[Dataset entries]

━━━

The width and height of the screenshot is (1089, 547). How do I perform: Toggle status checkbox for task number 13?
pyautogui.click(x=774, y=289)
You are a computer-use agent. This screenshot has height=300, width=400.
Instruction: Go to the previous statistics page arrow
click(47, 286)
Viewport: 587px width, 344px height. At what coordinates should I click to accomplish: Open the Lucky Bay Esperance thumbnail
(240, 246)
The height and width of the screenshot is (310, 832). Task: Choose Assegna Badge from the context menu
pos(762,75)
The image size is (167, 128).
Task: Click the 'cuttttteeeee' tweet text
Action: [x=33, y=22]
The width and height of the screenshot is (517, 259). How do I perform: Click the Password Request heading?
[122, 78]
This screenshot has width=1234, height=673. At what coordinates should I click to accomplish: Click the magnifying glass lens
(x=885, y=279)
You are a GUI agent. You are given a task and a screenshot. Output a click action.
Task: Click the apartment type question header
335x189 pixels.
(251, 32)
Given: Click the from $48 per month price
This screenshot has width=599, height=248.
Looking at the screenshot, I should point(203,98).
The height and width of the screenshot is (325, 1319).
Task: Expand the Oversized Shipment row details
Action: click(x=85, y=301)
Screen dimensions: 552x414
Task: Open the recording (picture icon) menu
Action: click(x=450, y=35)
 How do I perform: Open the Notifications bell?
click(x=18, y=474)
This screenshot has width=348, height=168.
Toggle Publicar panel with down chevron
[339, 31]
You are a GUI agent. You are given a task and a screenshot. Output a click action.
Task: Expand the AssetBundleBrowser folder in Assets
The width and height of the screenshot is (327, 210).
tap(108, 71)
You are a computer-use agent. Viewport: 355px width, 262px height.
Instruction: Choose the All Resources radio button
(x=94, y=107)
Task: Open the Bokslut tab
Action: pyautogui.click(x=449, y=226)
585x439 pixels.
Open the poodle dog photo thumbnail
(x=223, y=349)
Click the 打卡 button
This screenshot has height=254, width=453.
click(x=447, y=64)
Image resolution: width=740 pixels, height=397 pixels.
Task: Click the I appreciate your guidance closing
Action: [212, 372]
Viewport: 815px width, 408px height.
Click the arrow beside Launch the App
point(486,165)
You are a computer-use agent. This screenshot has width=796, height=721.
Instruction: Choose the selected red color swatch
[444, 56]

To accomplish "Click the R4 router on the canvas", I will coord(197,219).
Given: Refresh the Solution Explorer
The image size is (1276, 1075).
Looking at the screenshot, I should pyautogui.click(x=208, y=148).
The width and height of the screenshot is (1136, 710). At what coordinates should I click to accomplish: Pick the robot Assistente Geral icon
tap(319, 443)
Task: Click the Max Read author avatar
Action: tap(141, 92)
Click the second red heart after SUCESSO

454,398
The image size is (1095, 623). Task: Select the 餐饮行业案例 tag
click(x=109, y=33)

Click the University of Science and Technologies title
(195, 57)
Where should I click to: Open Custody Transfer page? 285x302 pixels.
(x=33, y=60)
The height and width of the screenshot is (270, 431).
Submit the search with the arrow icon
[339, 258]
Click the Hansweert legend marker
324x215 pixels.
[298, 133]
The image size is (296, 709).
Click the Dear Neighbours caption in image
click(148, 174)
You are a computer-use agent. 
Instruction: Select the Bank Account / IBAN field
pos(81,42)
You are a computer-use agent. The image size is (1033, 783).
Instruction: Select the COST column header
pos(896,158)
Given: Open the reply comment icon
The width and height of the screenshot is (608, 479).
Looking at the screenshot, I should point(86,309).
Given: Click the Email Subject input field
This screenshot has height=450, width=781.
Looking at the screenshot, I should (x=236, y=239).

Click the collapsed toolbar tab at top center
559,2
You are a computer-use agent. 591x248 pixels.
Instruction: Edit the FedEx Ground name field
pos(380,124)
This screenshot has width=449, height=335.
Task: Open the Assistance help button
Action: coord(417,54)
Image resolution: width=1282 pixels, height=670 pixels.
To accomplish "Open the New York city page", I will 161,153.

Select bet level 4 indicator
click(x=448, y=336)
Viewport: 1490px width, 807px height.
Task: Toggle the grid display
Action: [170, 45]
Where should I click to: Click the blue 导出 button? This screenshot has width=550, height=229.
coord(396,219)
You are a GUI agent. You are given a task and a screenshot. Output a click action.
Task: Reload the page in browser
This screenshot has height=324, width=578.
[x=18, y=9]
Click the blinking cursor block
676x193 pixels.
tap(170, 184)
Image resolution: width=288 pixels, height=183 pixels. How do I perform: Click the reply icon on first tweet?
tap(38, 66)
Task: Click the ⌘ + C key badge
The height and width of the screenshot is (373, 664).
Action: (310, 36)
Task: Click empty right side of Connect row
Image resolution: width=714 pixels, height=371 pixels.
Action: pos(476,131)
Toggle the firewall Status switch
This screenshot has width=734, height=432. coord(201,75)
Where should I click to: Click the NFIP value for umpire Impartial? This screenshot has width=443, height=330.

━━━

→ What to do
Of the entries above, transcribe exactly those lines that fall between the line containing "This screenshot has width=599, height=248." and the line containing "Viewport: 815px width, 408px height.", together with those two lines.

→ Result for this task
This screenshot has width=599, height=248.
Looking at the screenshot, I should point(203,98).
The height and width of the screenshot is (325, 1319).
Task: Expand the Oversized Shipment row details
Action: click(x=85, y=301)
Screen dimensions: 552x414
Task: Open the recording (picture icon) menu
Action: click(x=450, y=35)
 How do I perform: Open the Notifications bell?
click(x=18, y=474)
This screenshot has width=348, height=168.
Toggle Publicar panel with down chevron
[339, 31]
You are a GUI agent. You are given a task and a screenshot. Output a click action.
Task: Expand the AssetBundleBrowser folder in Assets
The width and height of the screenshot is (327, 210).
tap(108, 71)
You are a computer-use agent. Viewport: 355px width, 262px height.
Instruction: Choose the All Resources radio button
(x=94, y=107)
Task: Open the Bokslut tab
Action: pyautogui.click(x=449, y=226)
585x439 pixels.
Open the poodle dog photo thumbnail
(x=223, y=349)
Click the 打卡 button
This screenshot has height=254, width=453.
click(x=447, y=64)
Image resolution: width=740 pixels, height=397 pixels.
Task: Click the I appreciate your guidance closing
Action: [212, 372]
Viewport: 815px width, 408px height.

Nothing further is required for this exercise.